Source material START

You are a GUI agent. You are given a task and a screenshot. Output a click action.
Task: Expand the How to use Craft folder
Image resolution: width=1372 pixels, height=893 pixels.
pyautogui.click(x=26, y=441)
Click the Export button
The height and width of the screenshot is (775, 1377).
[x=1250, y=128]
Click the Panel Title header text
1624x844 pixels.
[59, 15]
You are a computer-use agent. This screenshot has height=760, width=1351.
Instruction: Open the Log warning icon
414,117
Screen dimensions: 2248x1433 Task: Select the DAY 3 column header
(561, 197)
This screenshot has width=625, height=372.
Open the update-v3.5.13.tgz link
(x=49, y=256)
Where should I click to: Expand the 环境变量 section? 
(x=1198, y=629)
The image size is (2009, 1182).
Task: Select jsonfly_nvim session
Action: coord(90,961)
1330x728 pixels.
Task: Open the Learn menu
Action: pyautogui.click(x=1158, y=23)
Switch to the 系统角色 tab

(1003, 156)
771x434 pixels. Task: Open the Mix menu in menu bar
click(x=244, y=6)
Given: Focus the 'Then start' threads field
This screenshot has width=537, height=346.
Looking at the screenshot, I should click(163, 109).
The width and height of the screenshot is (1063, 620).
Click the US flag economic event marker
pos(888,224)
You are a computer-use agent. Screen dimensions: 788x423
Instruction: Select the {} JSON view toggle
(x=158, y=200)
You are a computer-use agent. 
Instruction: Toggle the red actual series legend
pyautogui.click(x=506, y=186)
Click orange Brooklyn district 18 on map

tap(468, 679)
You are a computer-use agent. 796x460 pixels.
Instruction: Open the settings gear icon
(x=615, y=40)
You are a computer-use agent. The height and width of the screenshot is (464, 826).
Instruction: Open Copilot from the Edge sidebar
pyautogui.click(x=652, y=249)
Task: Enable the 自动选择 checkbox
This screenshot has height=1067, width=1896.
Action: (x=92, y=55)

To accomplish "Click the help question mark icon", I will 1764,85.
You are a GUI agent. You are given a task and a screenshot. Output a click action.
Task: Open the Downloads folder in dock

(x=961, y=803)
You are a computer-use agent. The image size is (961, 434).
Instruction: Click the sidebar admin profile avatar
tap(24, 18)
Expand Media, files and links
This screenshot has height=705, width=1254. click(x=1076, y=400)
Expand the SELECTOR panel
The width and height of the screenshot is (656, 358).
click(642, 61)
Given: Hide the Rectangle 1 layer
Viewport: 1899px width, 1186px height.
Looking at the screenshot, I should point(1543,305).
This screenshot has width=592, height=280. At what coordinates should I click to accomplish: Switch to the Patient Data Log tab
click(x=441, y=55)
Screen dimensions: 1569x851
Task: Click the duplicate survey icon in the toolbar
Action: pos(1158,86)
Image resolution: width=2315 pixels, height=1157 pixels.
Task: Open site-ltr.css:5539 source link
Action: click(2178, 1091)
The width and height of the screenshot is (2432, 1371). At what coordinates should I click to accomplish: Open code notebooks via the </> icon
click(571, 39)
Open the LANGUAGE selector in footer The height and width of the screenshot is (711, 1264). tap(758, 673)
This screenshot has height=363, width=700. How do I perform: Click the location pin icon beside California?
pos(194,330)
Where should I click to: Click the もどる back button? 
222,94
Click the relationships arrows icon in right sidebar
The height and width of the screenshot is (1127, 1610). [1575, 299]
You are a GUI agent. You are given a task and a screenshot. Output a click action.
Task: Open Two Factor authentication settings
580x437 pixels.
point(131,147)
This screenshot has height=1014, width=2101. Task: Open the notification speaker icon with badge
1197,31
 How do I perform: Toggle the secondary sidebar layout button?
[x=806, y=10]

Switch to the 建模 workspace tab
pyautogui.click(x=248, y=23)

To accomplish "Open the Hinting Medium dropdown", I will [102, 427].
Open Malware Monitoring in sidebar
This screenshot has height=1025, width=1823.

Source material END

--- Required work ---
Write the entries out again in full, exactly as they appear above.

--- Your response ---
You are a GUI agent. You are given a task and a screenshot. Output a click action.
Task: Expand the How to use Craft folder
Image resolution: width=1372 pixels, height=893 pixels.
pyautogui.click(x=26, y=441)
Click the Export button
The height and width of the screenshot is (775, 1377).
[x=1250, y=128]
Click the Panel Title header text
1624x844 pixels.
[59, 15]
You are a computer-use agent. This screenshot has height=760, width=1351.
Instruction: Open the Log warning icon
414,117
Screen dimensions: 2248x1433 Task: Select the DAY 3 column header
(561, 197)
This screenshot has width=625, height=372.
Open the update-v3.5.13.tgz link
(x=49, y=256)
Where should I click to: Expand the 环境变量 section? 
(x=1198, y=629)
The image size is (2009, 1182).
Task: Select jsonfly_nvim session
Action: coord(90,961)
1330x728 pixels.
Task: Open the Learn menu
Action: pyautogui.click(x=1158, y=23)
Switch to the 系统角色 tab

(1003, 156)
771x434 pixels. Task: Open the Mix menu in menu bar
click(x=244, y=6)
Given: Focus the 'Then start' threads field
This screenshot has width=537, height=346.
Looking at the screenshot, I should click(163, 109).
The width and height of the screenshot is (1063, 620).
Click the US flag economic event marker
pos(888,224)
You are a computer-use agent. Screen dimensions: 788x423
Instruction: Select the {} JSON view toggle
(x=158, y=200)
You are a computer-use agent. 
Instruction: Toggle the red actual series legend
pyautogui.click(x=506, y=186)
Click orange Brooklyn district 18 on map

tap(468, 679)
You are a computer-use agent. 796x460 pixels.
Instruction: Open the settings gear icon
(x=615, y=40)
You are a computer-use agent. The height and width of the screenshot is (464, 826).
Instruction: Open Copilot from the Edge sidebar
pyautogui.click(x=652, y=249)
Task: Enable the 自动选择 checkbox
This screenshot has height=1067, width=1896.
Action: (x=92, y=55)

To accomplish "Click the help question mark icon", I will 1764,85.
You are a GUI agent. You are given a task and a screenshot. Output a click action.
Task: Open the Downloads folder in dock

(x=961, y=803)
You are a computer-use agent. The image size is (961, 434).
Instruction: Click the sidebar admin profile avatar
tap(24, 18)
Expand Media, files and links
This screenshot has height=705, width=1254. click(x=1076, y=400)
Expand the SELECTOR panel
The width and height of the screenshot is (656, 358).
click(642, 61)
Given: Hide the Rectangle 1 layer
Viewport: 1899px width, 1186px height.
Looking at the screenshot, I should point(1543,305).
This screenshot has width=592, height=280. At what coordinates should I click to accomplish: Switch to the Patient Data Log tab
click(x=441, y=55)
Screen dimensions: 1569x851
Task: Click the duplicate survey icon in the toolbar
Action: pos(1158,86)
Image resolution: width=2315 pixels, height=1157 pixels.
Task: Open site-ltr.css:5539 source link
Action: click(2178, 1091)
The width and height of the screenshot is (2432, 1371). At what coordinates should I click to accomplish: Open code notebooks via the </> icon
click(571, 39)
Open the LANGUAGE selector in footer The height and width of the screenshot is (711, 1264). tap(758, 673)
This screenshot has height=363, width=700. How do I perform: Click the location pin icon beside California?
pos(194,330)
Where should I click to: Click the もどる back button? 
222,94
Click the relationships arrows icon in right sidebar
The height and width of the screenshot is (1127, 1610). [1575, 299]
You are a GUI agent. You are given a task and a screenshot. Output a click action.
Task: Open Two Factor authentication settings
580x437 pixels.
point(131,147)
This screenshot has height=1014, width=2101. Task: Open the notification speaker icon with badge
1197,31
 How do I perform: Toggle the secondary sidebar layout button?
[x=806, y=10]

Switch to the 建模 workspace tab
pyautogui.click(x=248, y=23)

To accomplish "Open the Hinting Medium dropdown", I will [102, 427].
Open Malware Monitoring in sidebar
This screenshot has height=1025, width=1823.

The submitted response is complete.